- WORK INSTRUCTIONS -
The response consists of the lines from the start of the material below through the line holding "Given: Open the 首页 tab", repeated word for word and without pictures.

-- -- --

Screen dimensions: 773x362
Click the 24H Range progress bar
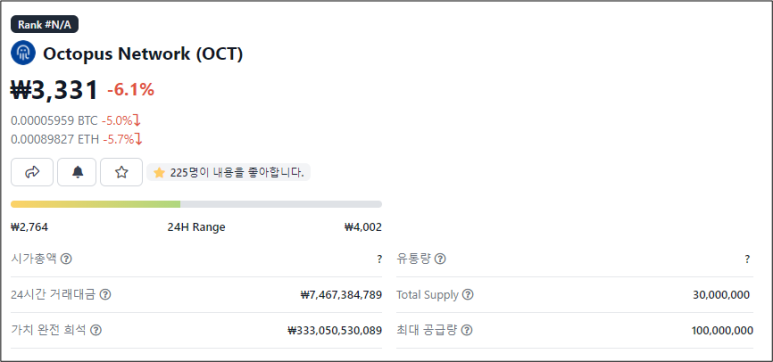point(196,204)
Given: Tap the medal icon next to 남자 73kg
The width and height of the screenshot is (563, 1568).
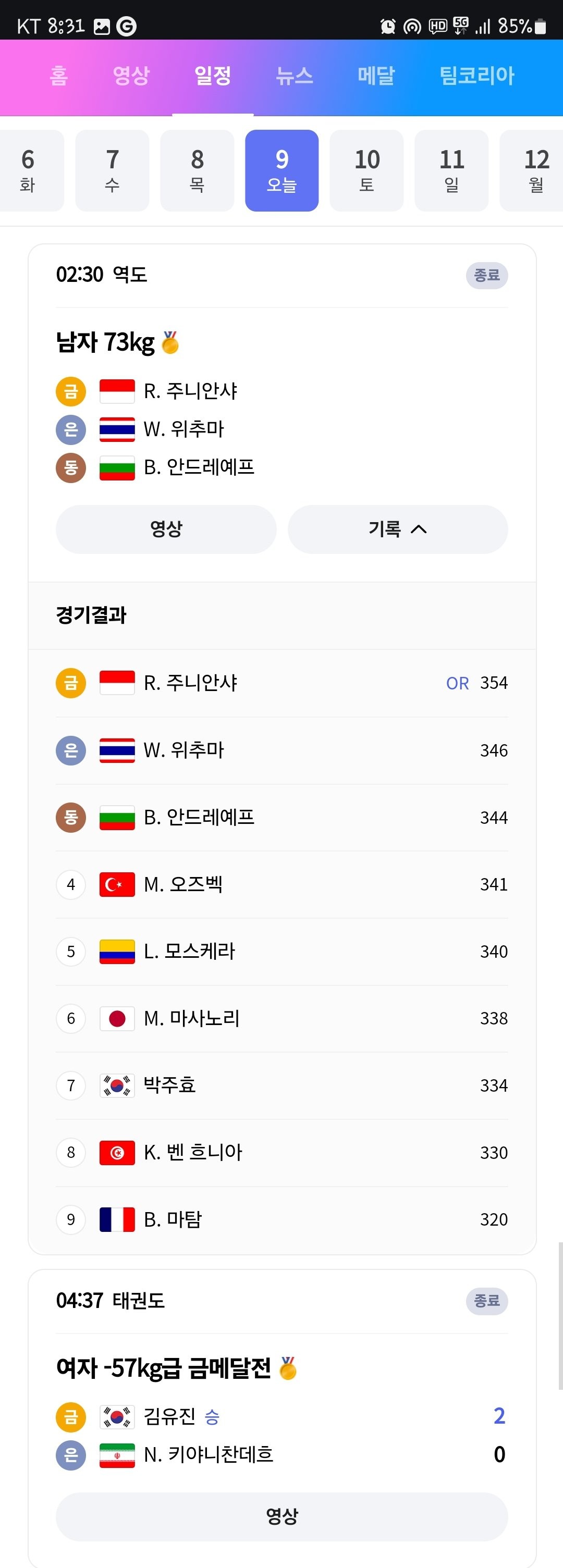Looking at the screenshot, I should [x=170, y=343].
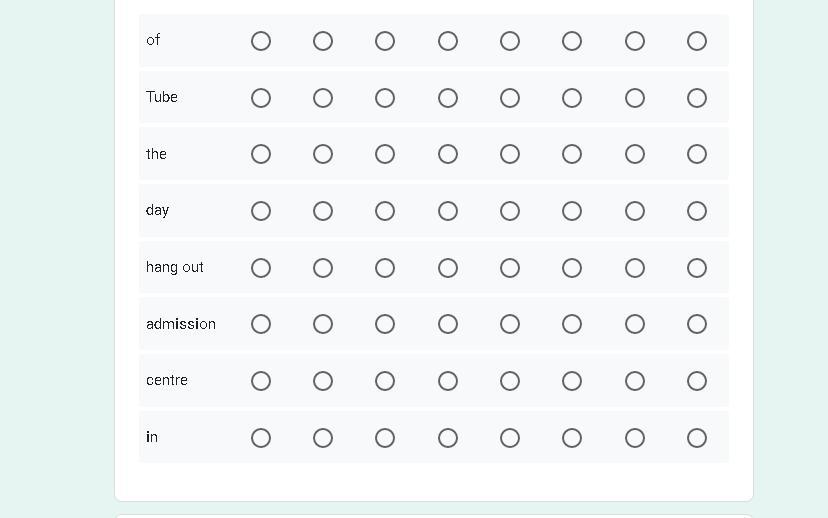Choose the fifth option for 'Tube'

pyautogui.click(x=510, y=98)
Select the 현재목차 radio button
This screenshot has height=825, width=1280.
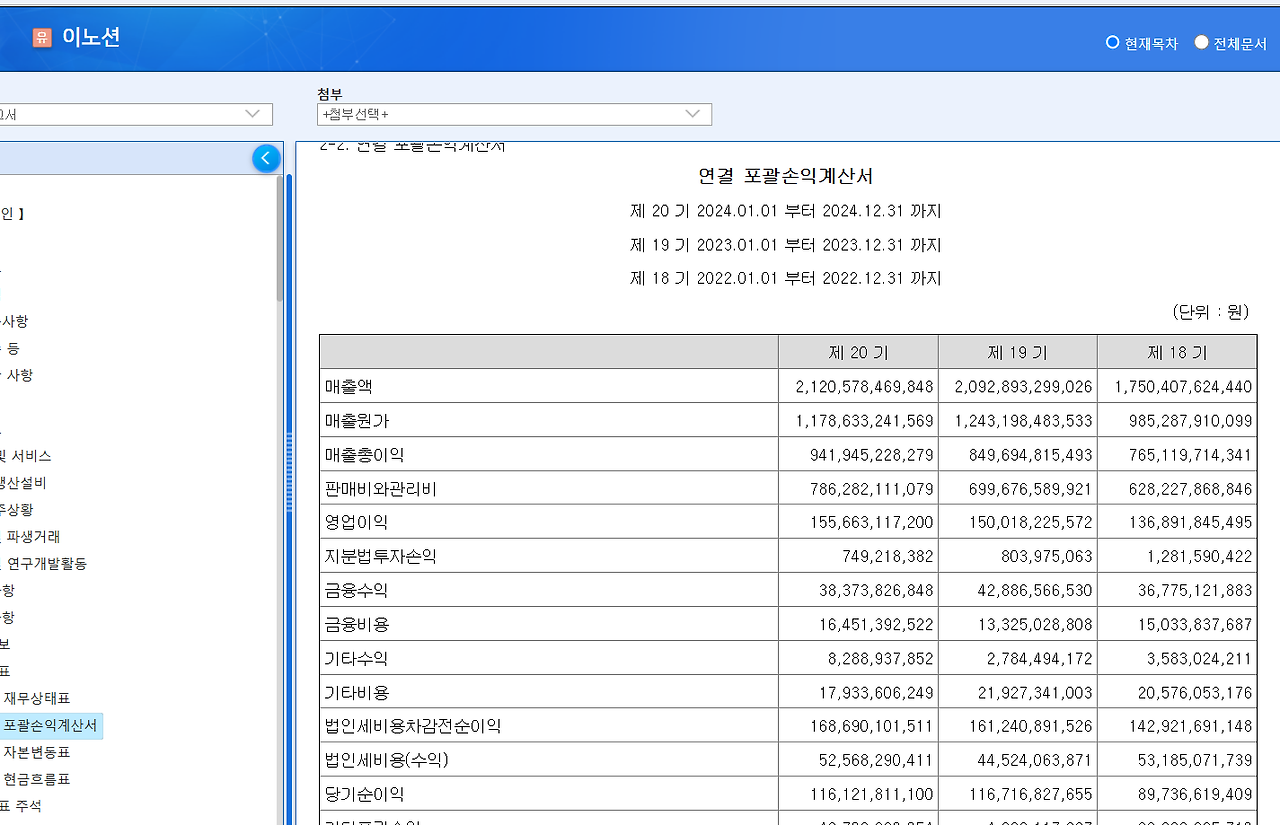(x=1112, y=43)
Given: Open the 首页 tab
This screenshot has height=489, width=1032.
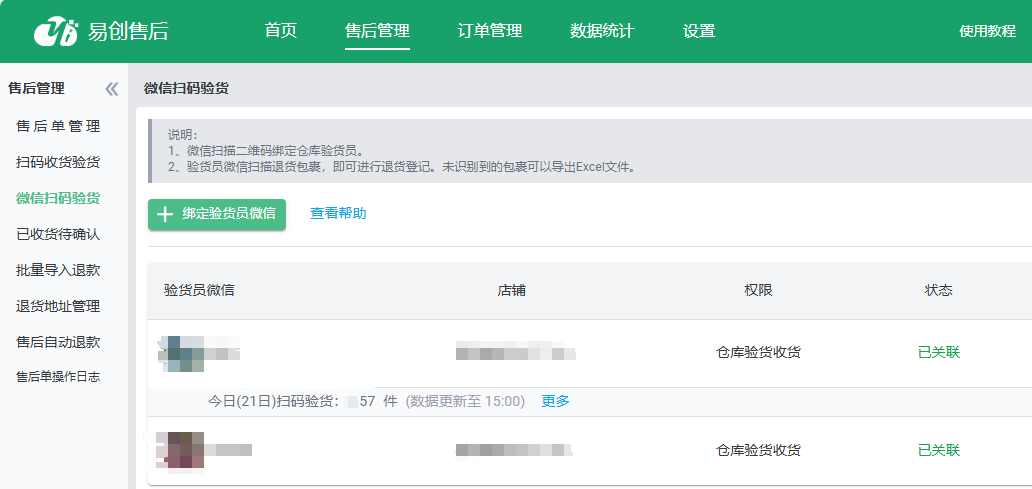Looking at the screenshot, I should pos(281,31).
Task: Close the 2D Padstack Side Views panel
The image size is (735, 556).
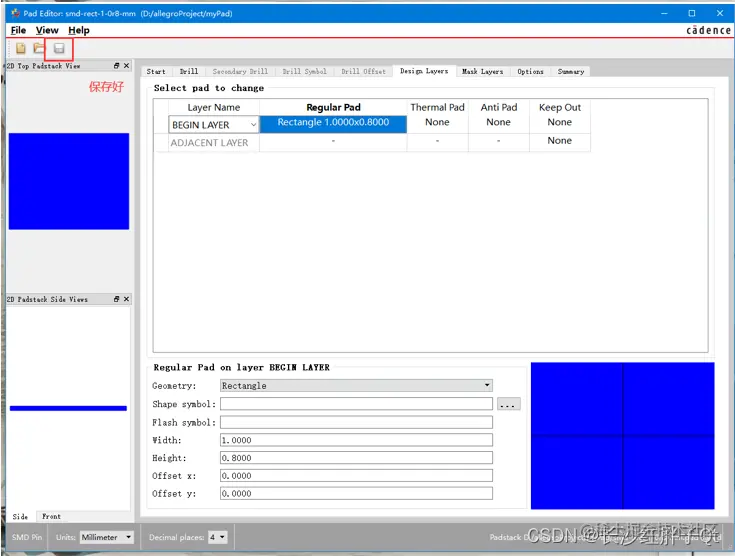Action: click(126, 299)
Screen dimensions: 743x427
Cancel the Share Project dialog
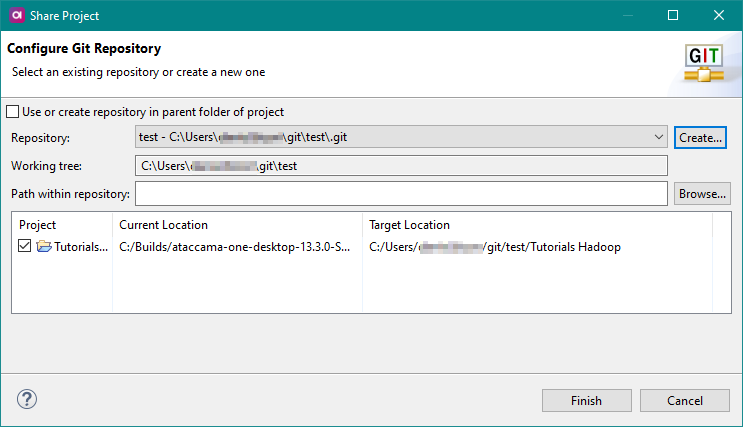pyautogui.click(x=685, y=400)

-- -- --

- TASK ANSWER -
Screen dimensions: 773x362
Click the 24H Range progress bar
point(196,204)
Given: Tap the medal icon next to 남자 73kg
The width and height of the screenshot is (563, 1568).
Looking at the screenshot, I should [x=170, y=343].
Choose the fifth option for 'Tube'

pyautogui.click(x=510, y=98)
Select the 현재목차 radio button
This screenshot has height=825, width=1280.
(x=1112, y=43)
Given: Open the 首页 tab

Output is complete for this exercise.